Hi, I sailed with an engineer named Andy Fairclough in BT cable ship in the late 80's to early 90,s. A very likeable lad,knowledgable and into climbing and outdoor activities. He spent some time as Marine Peronnel officer in Souhampton,though I don,t think he was an office type. Could this be your man? He left cableships some time in the early 90's to where I know not.

Doug


----------



## Andrew Fairclough (12 mo ago)

Pyramid said:


> Hi , Anyone ever sailed with an engineer called Andy Fairclough? I served my first part of apprenticeship with him at Leith Nautical college in 1974 / 1976. He was an engineer cadet with Cayzer Irvine and hcame to the college with some experience as a motorman before starting at college.
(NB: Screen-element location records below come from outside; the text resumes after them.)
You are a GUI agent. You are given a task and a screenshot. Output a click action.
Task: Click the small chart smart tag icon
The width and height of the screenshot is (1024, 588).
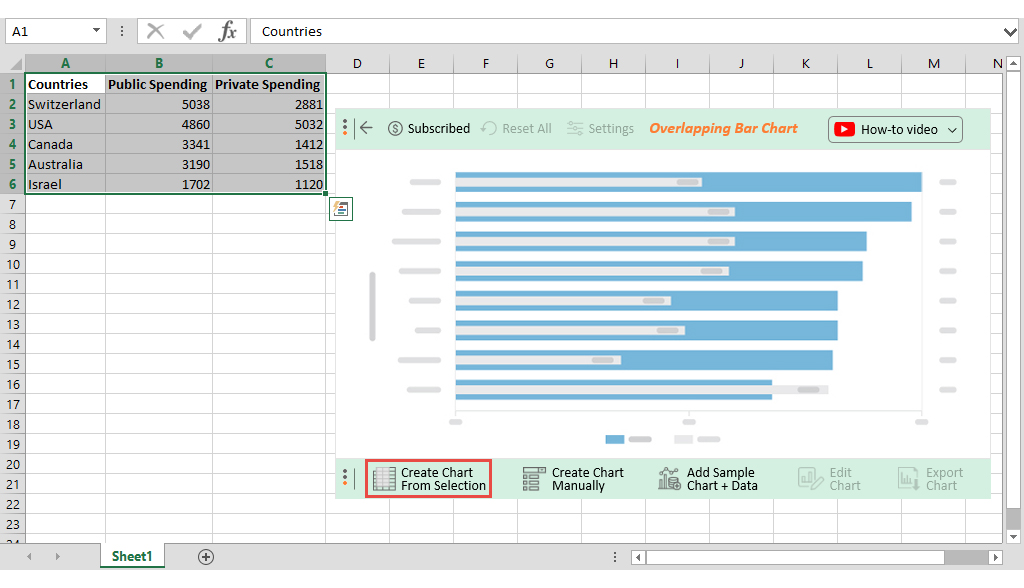(x=340, y=209)
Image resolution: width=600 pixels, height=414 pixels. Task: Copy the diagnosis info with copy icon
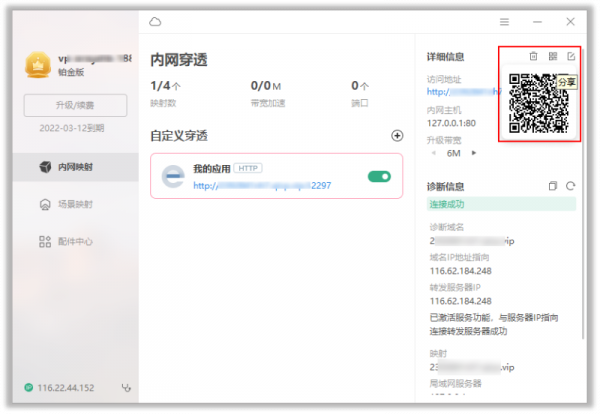553,186
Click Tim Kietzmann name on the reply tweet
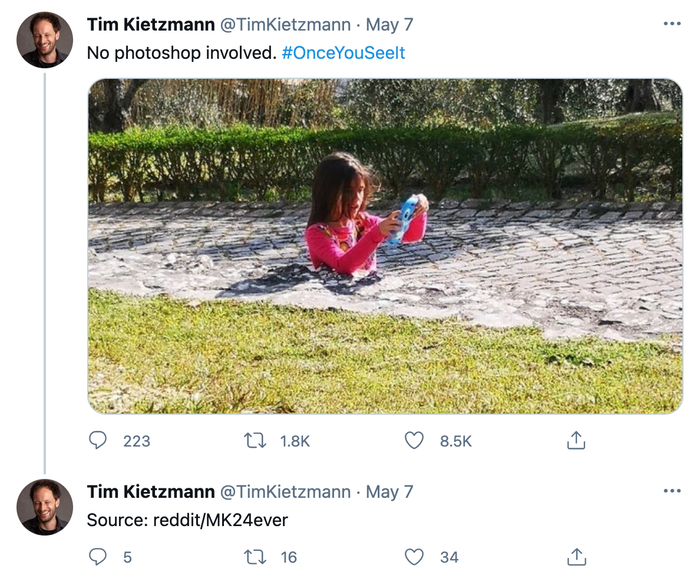The width and height of the screenshot is (700, 582). [x=150, y=491]
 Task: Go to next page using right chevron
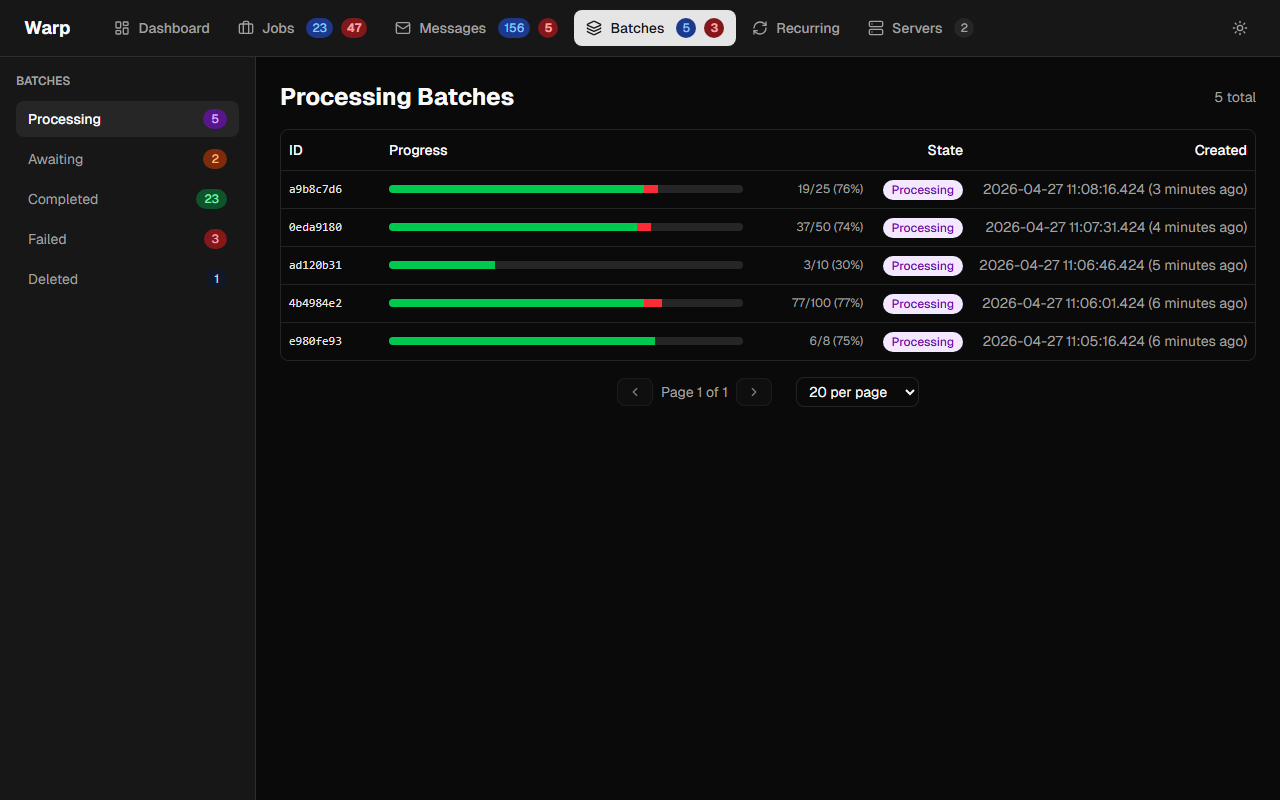[754, 392]
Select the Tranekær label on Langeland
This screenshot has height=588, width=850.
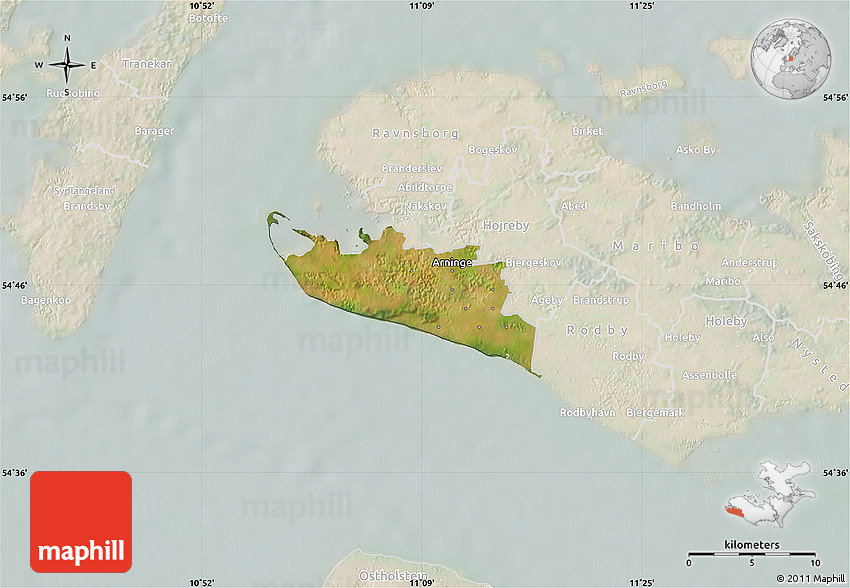tap(147, 64)

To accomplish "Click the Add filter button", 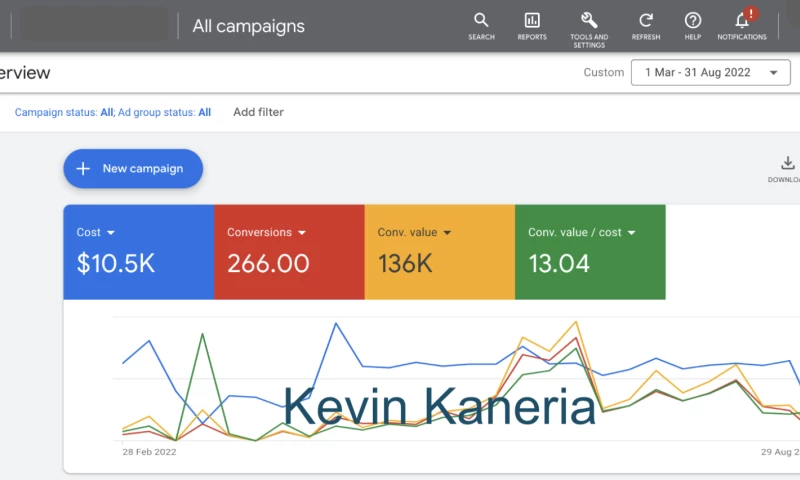I will click(x=258, y=112).
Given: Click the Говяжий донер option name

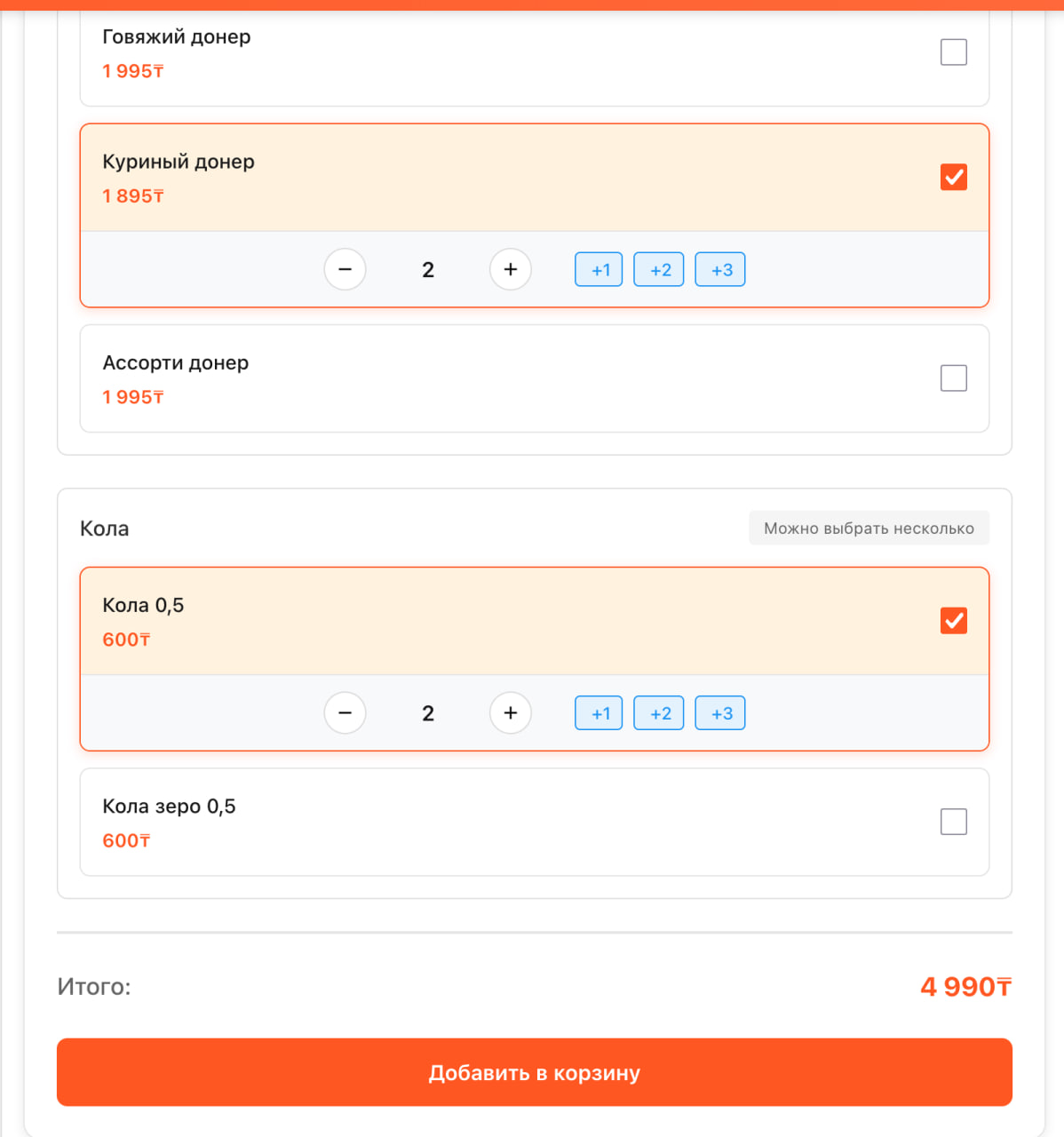Looking at the screenshot, I should pos(177,36).
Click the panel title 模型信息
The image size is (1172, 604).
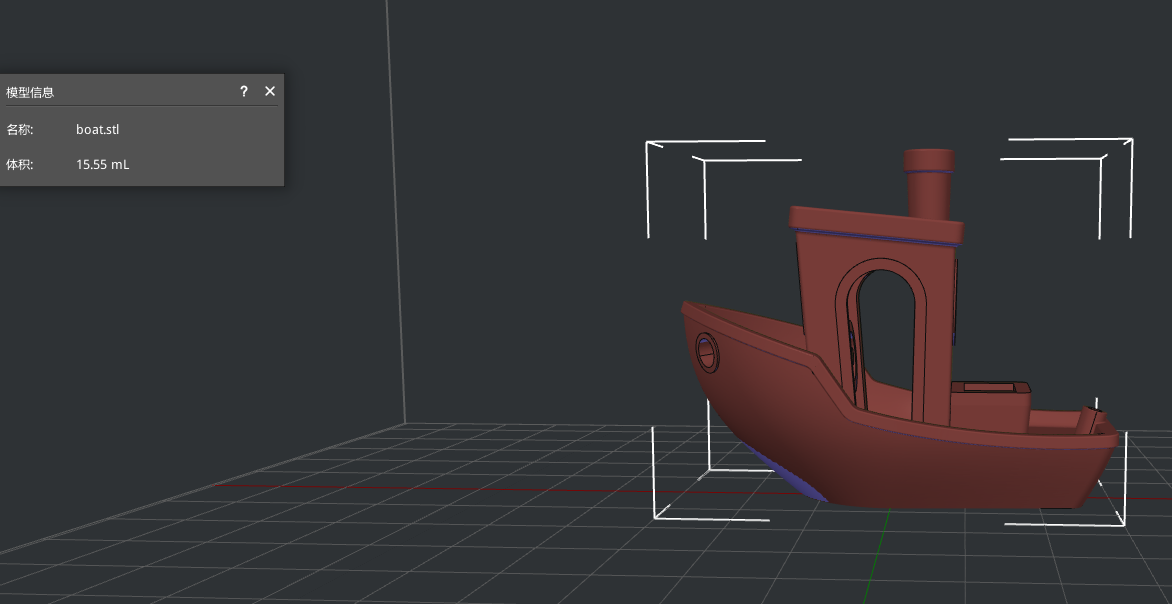click(x=31, y=91)
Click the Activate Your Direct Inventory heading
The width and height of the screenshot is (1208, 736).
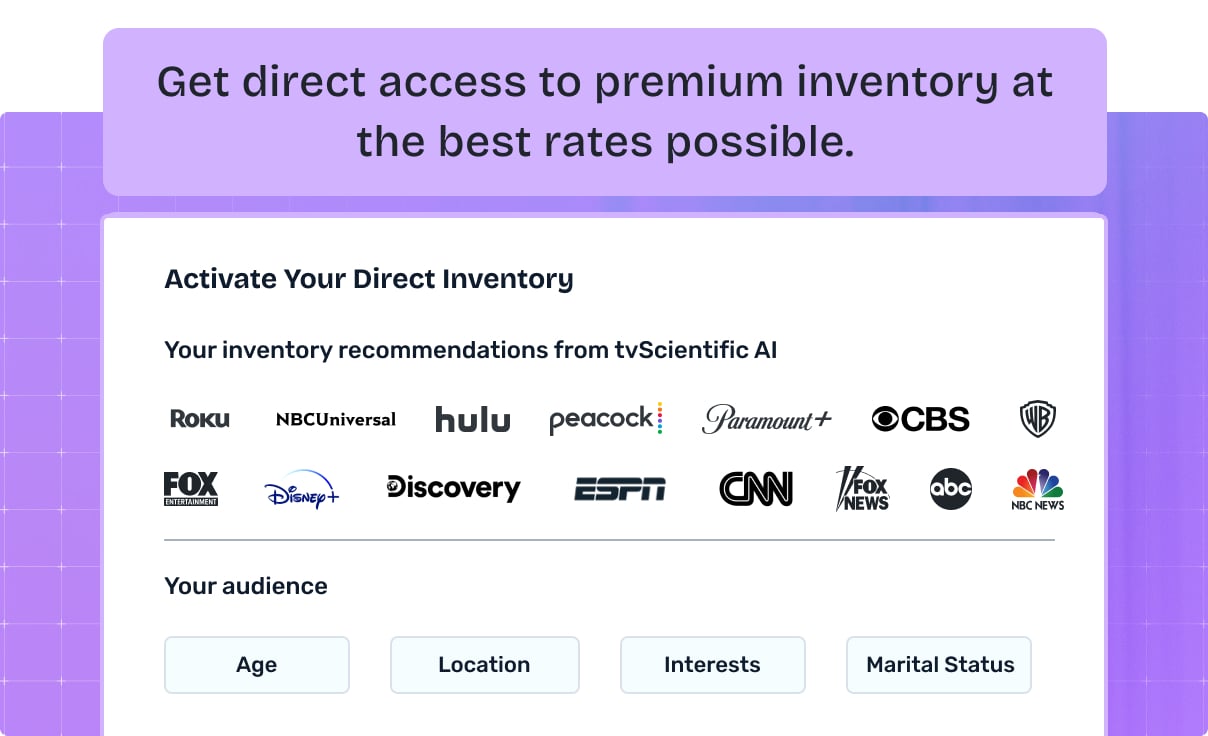coord(369,279)
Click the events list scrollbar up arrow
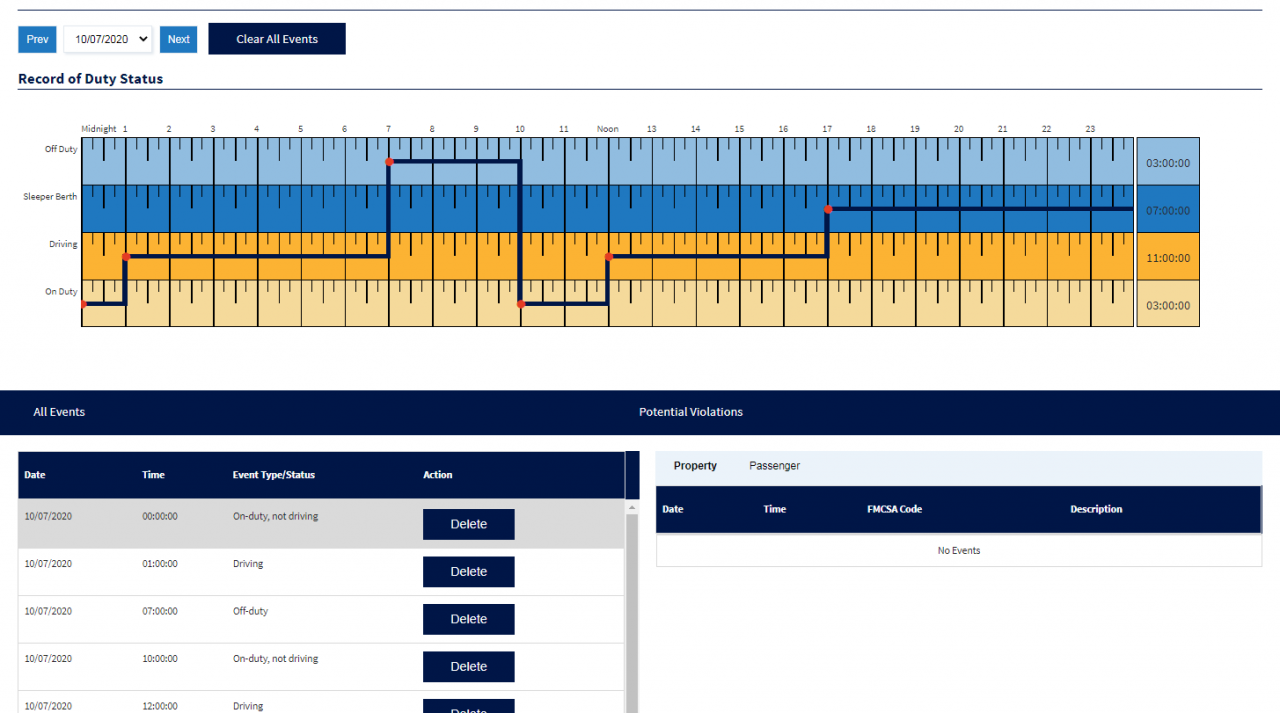Viewport: 1280px width, 713px height. tap(631, 508)
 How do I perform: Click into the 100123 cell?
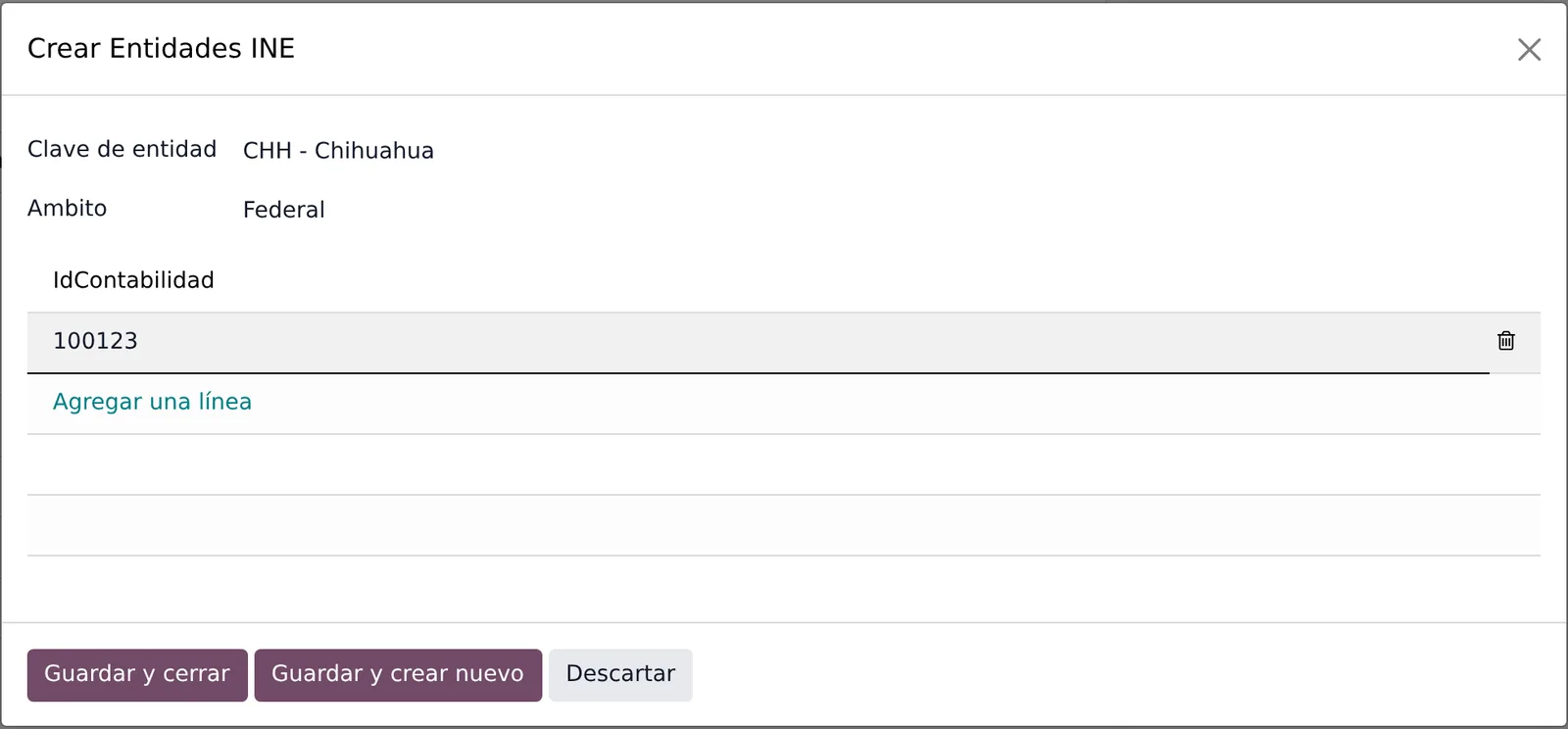(95, 341)
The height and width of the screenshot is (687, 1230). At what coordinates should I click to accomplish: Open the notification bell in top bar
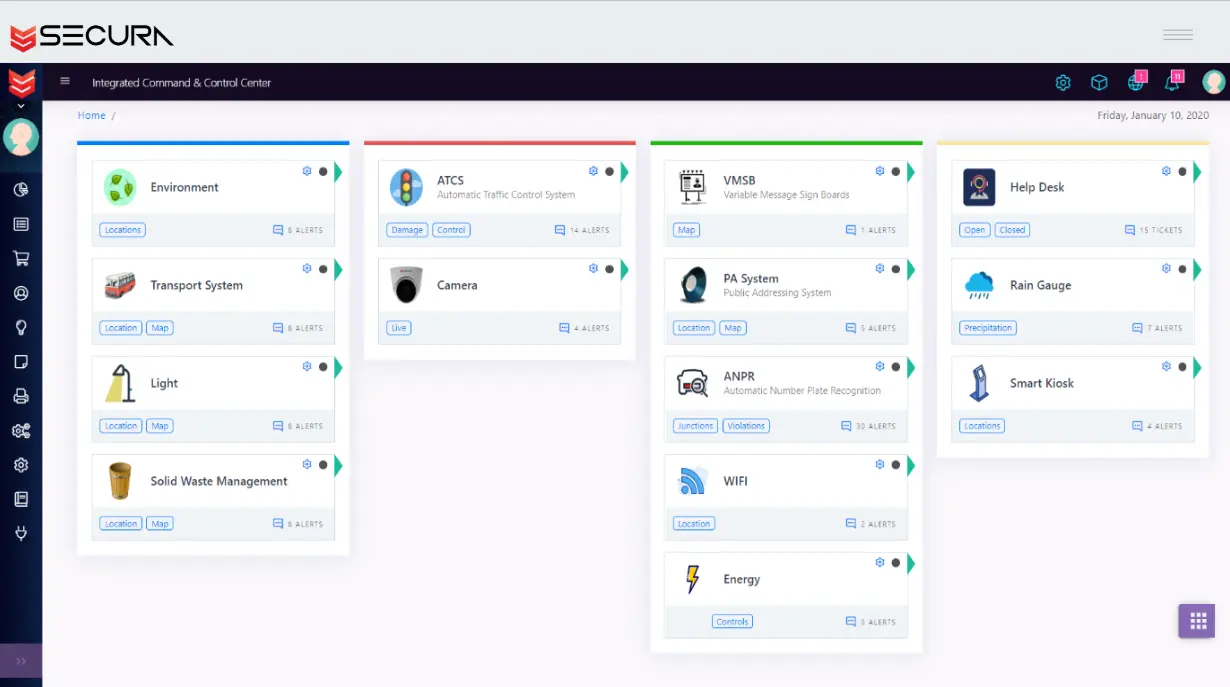pos(1172,82)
He stayed in the Canterbury area when I knew him.
> 
> Really outgoing character , great laugh had with him , Ian Hood , Mick Burnett and Alan Stewart all staying in the seamans mission Leith ( now Malmaison) and then the Lochewe in Royal Terrace , Edinburgh.
> 
> Thanks for any info.


----------



## Andrew Fairclough (12 mo ago)

Hi guys I’m still about but close to retirement just back from Romania Galati buildings dredgers 
Andrew


----------